Both the mutts came down with giardia last weekend, probably from the dog park. So they've been pooping up a storm, especially since I let it go on for a couple days figuring it was just indigestion. This wasn't a particularly good period for my sanity, insofar as two monsters with troubled bowels + spousal unit who unreasonably refuses to bolt out of bed and down three flights of stairs into the freezing cold every time an ominous squeak echoes from the living room = me making A LOT of potty runs at all hours of the night. And I mean all hours, as in making at least one run per hour for three nights on end. It's a wonder I didn't break my neck running bleary-eyed and half-asleep down all those stairs with a wailing dog in tow.
By the third night, which was by far the worst one because (a) Stella kept pooping and peeing in her crate with no warning and getting it all over herself; and (b) I had to be in court first thing the next morning to argue a first-degree murder case, I was pretty much out of Sanity points. 3:15 a.m. found me typing a surrender email to Karen, the rescue coordinator, after mopping up yet another puddle of liquid poo in Stella's crate. I'm not proud to admit it, but it's true: I was on the brink of giving up. As awesome a dog as Stella is, I just didn't know how much more I could take.
Luckily Karen talked me off the ledge.

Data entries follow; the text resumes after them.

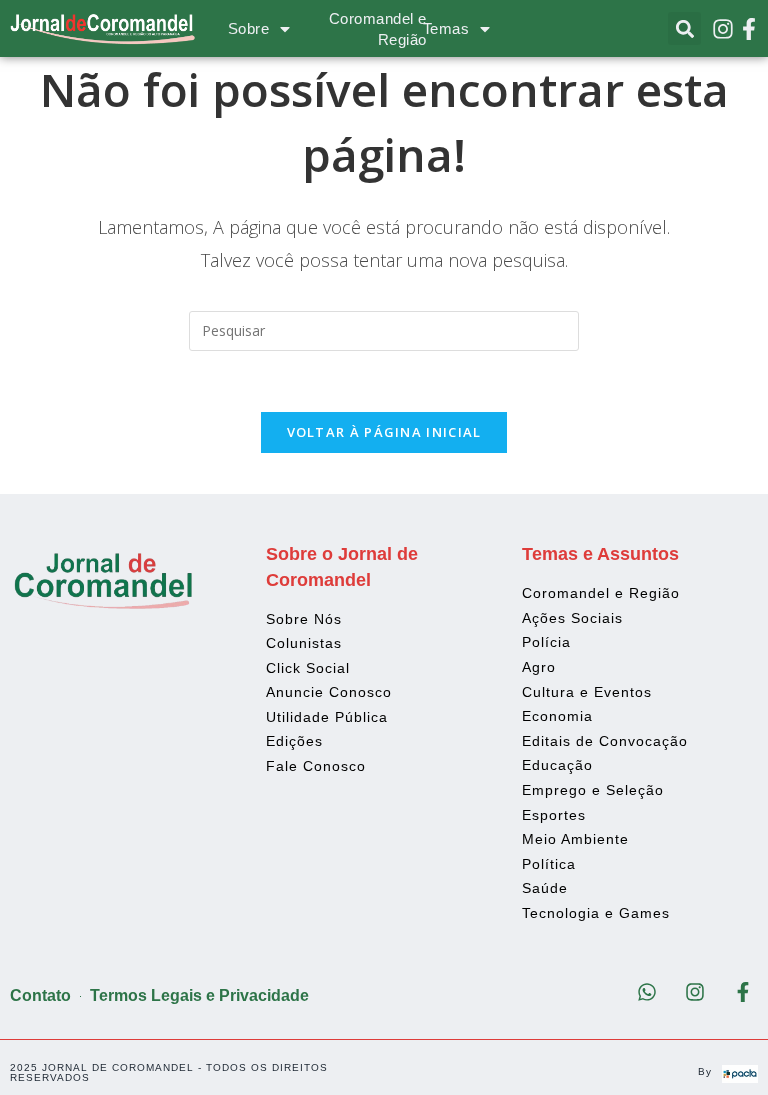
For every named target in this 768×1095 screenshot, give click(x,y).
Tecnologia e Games (596, 913)
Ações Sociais (572, 618)
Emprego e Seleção (593, 790)
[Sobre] (285, 29)
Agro (539, 667)
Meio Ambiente (575, 839)
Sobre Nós (304, 619)
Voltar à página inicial (384, 432)
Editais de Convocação (605, 741)
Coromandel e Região (601, 593)
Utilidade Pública (327, 717)
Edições (294, 741)
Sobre (249, 28)
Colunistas (304, 643)
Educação (557, 765)
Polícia (546, 642)
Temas (446, 28)
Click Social (308, 668)
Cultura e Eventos (587, 692)
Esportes (554, 815)
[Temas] (485, 29)
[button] (684, 28)
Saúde (545, 888)
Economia (557, 716)
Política (549, 864)
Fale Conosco (316, 766)
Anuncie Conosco (329, 692)
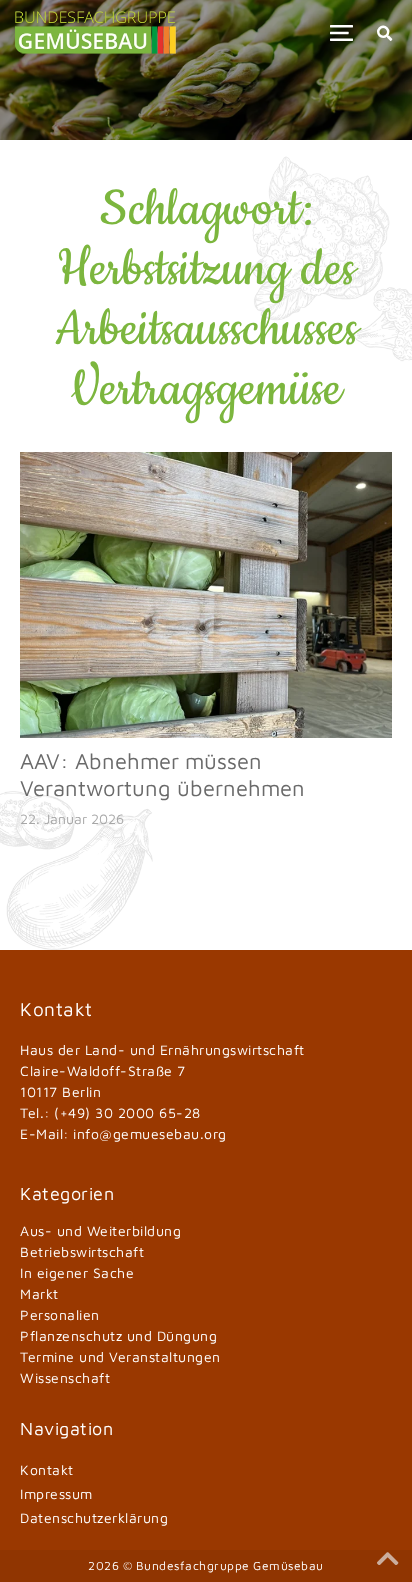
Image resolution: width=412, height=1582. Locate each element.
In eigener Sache (77, 1272)
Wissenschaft (65, 1377)
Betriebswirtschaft (82, 1251)
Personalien (60, 1314)
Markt (39, 1293)
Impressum (56, 1493)
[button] (341, 32)
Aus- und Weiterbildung (100, 1230)
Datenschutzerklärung (94, 1517)
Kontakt (47, 1469)
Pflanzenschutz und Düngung (118, 1335)
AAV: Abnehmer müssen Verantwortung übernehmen (162, 774)
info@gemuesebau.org (150, 1133)
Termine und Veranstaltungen (120, 1356)
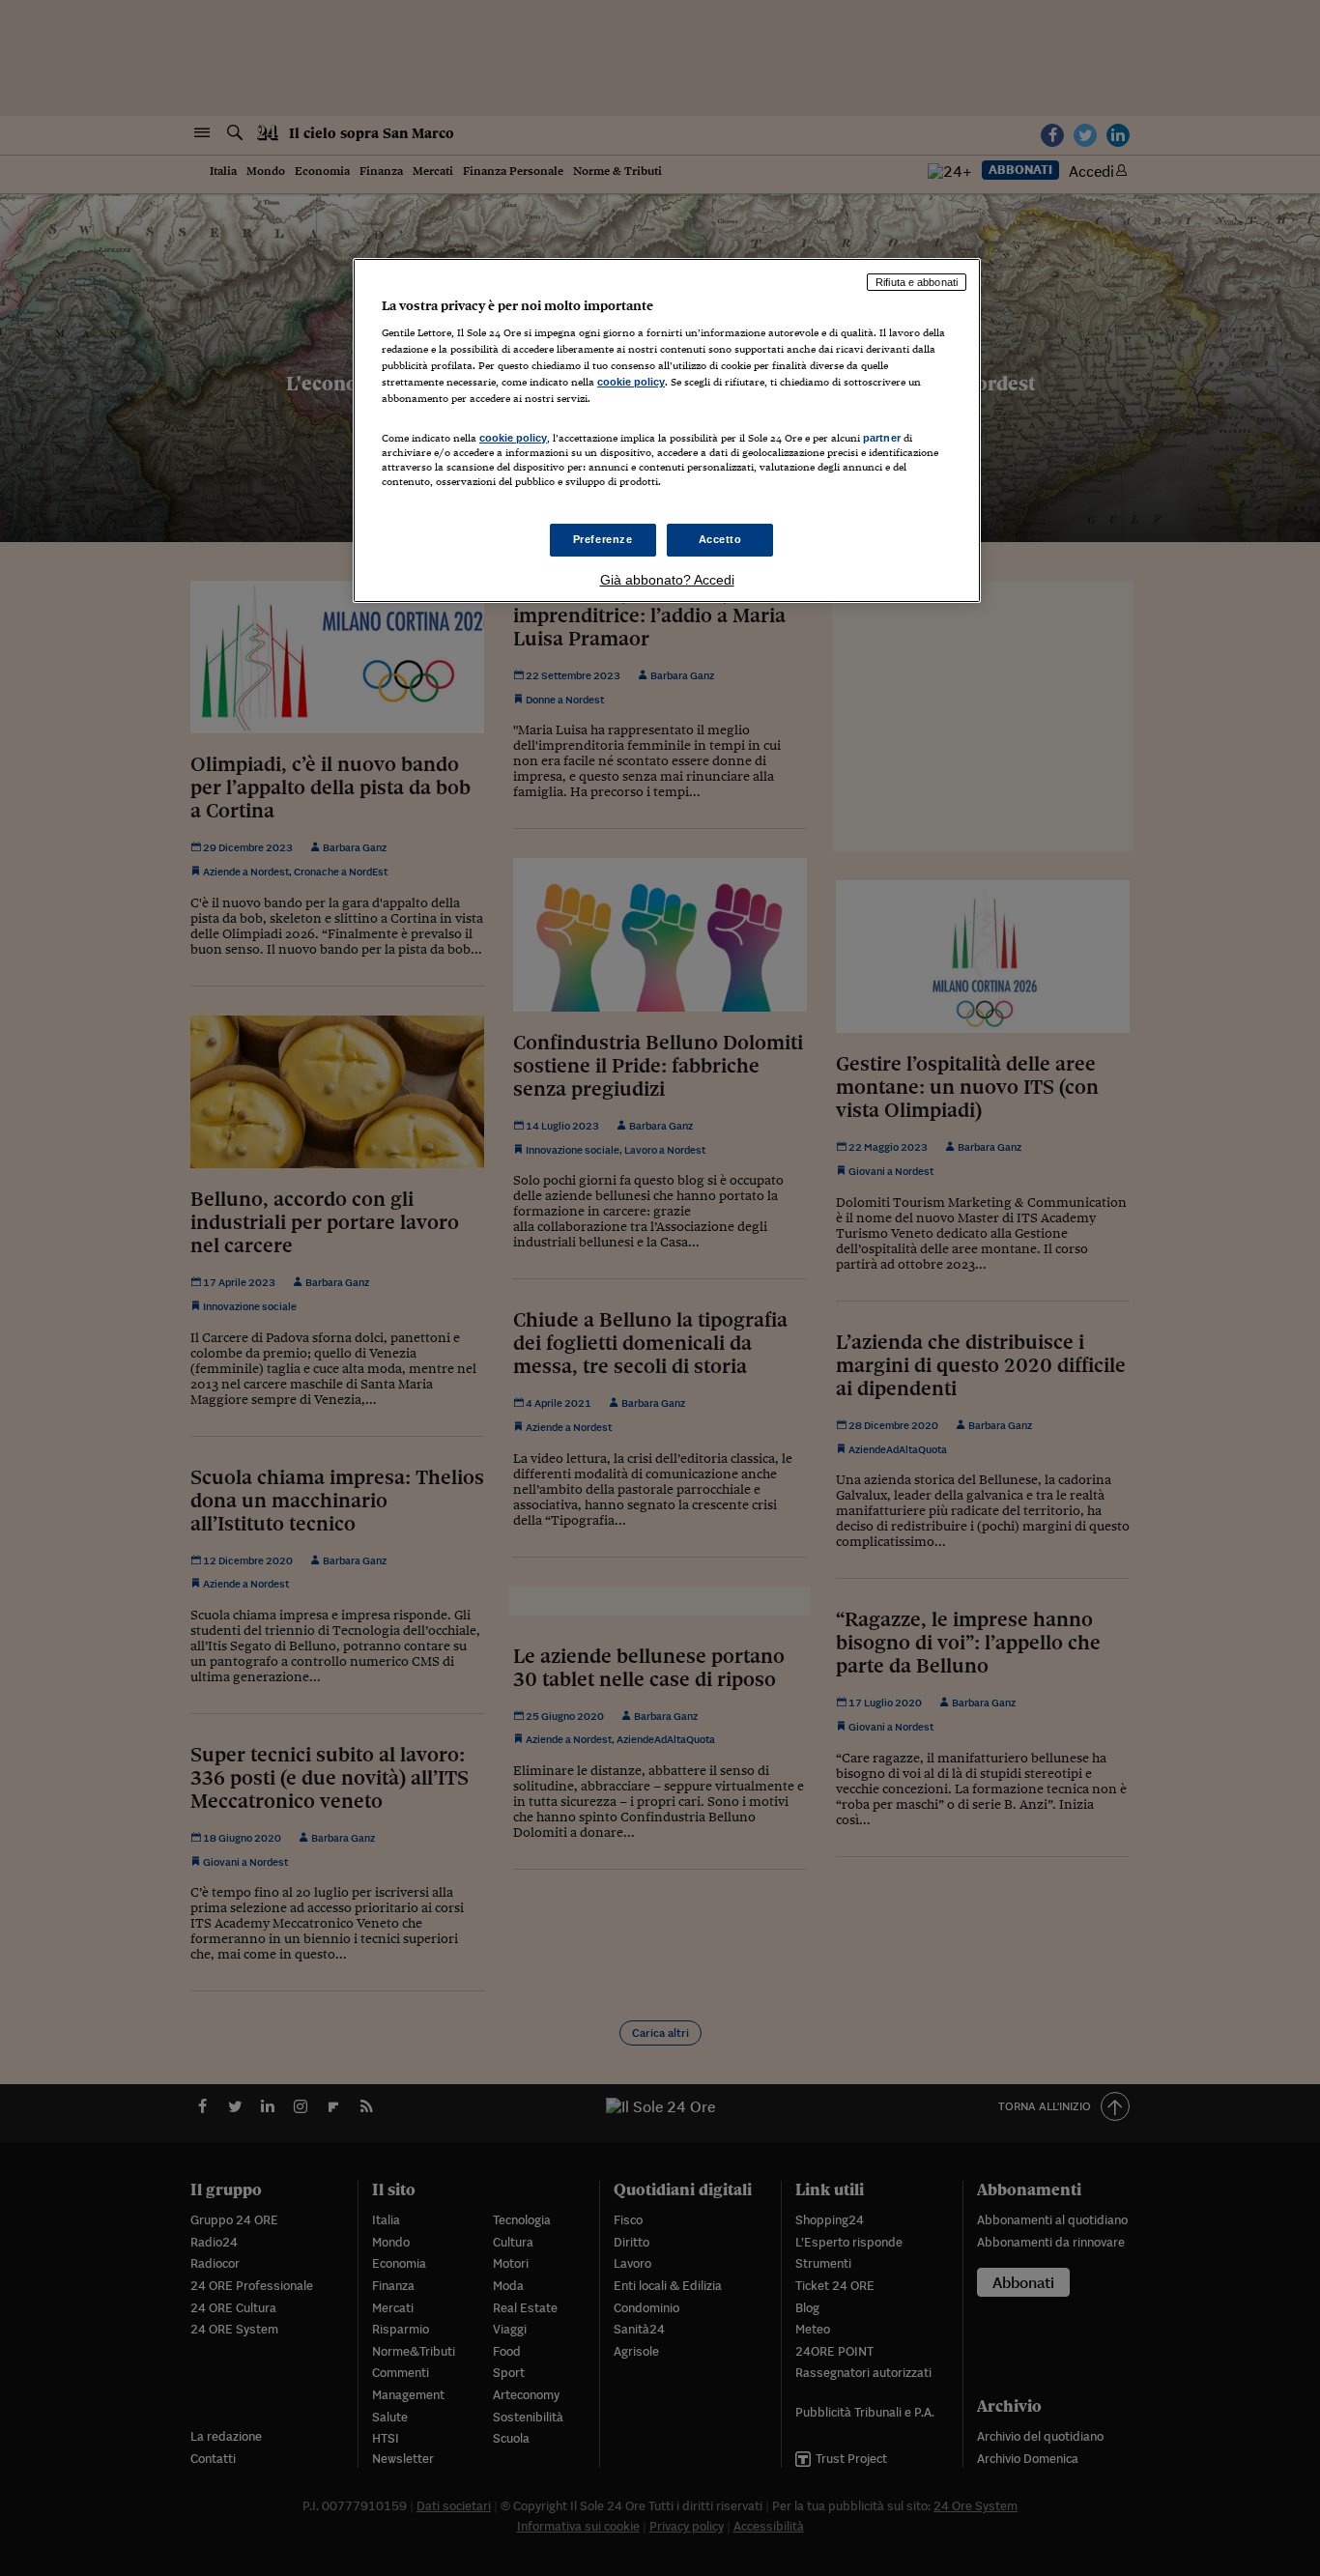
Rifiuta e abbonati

She asked me to hang onto the dog just until the end of the week, and if I was still insane on Monday, Stella could have a berth in a no-kill adoption center. It wouldn't be a home, but it'd be a place where she could sit until she got a real one.
That glimmer of hope on the horizon, coupled with the relief of having some support if I just couldn't hack it on my own, got me through the rest of the week. (It helped that opposing counsel no-showed on that murder case, too, because it would not have been pretty if I had litigated that in my state of total delirium.) And by the end of the day, after a vet visit and a couple of powder packets emptied into the dogs' porridge, things were back under control.
So I missed a day and a half from work, which sucked, and I came perilously near screwing up in court, which really sucked, but crisis was narrowly averted, thanks to Dr. Greiner at Queen Village and rescue coordinator Karen's intercession and the ever-reliable laziness of opposing counsel in this city. <3 u guys.
Anyway, the monsters now appear to be constipated, which is not great but is a hell of a lot better than the way things were before. They can't go to the dog park until their treatment is done (and I'm not sure it's a brilliant idea to take them back afterward, either, since getting the giardia diagnosed and treated cost several hundred dollars and I'm not eager to just get them re-infected again), so now it is the Crazy Bumfight Show in my house constantly.
CONSTANTLY. Our coffee table, it is doomed.
Meanwhile: Pongu missed his freestyle class this week because of the giardia, but I sent in our registration for the World Canine Freestyle Organization, so hopefully soon we will be registered dorkbutts and can then work on achieving our dorkbutt titles.
It's just as well though since this whole week has been spent working on the exercises recommended at our consultation with Leslie McDevitt on Saturday, so we wouldn't have had time to practice any new freestyle moves anyway. At Leslie's suggestion, Pongu's Prozac dosage has been upped to 30 mg/day, and every day we work through Karen Overall's relaxation protocol and practice breathing exercises, like so:
We're on Day 6 and so far Pongu is acing the relaxation protocol (although he's just doing it in the living room, since we've just started) but is mightily confused about the breathing thing. I haven't worked with him on capturing behaviors before -- we've only done shaping and luring in the past -- so this is totally new and it hasn't quite come together in his head. But he's smart, he'll get it soon. And none too soon, since his fearfulness is beginning to shade into fear-based aggression. He's discovered that ferocious barking and lunging makes people go away... a lesson I need to counteract swiftly, before it turns into biting.
For her part, Stella is (or was, before the diarrhea interlude interrupted training) working on Stay. She has a pretty good Stay indoors; we'll take it on the road soon so I can make a more impressive clip to show prospective adopters.
And that's where we are for now. On Sunday Stella has an adoption event with WAGS Rescue & Referral (who took her brother, Jackson f/k/a Hugo) where hopefully she will charm her way into a permanent home. If not, we'll continue her education in being a properly civilized mutt monster.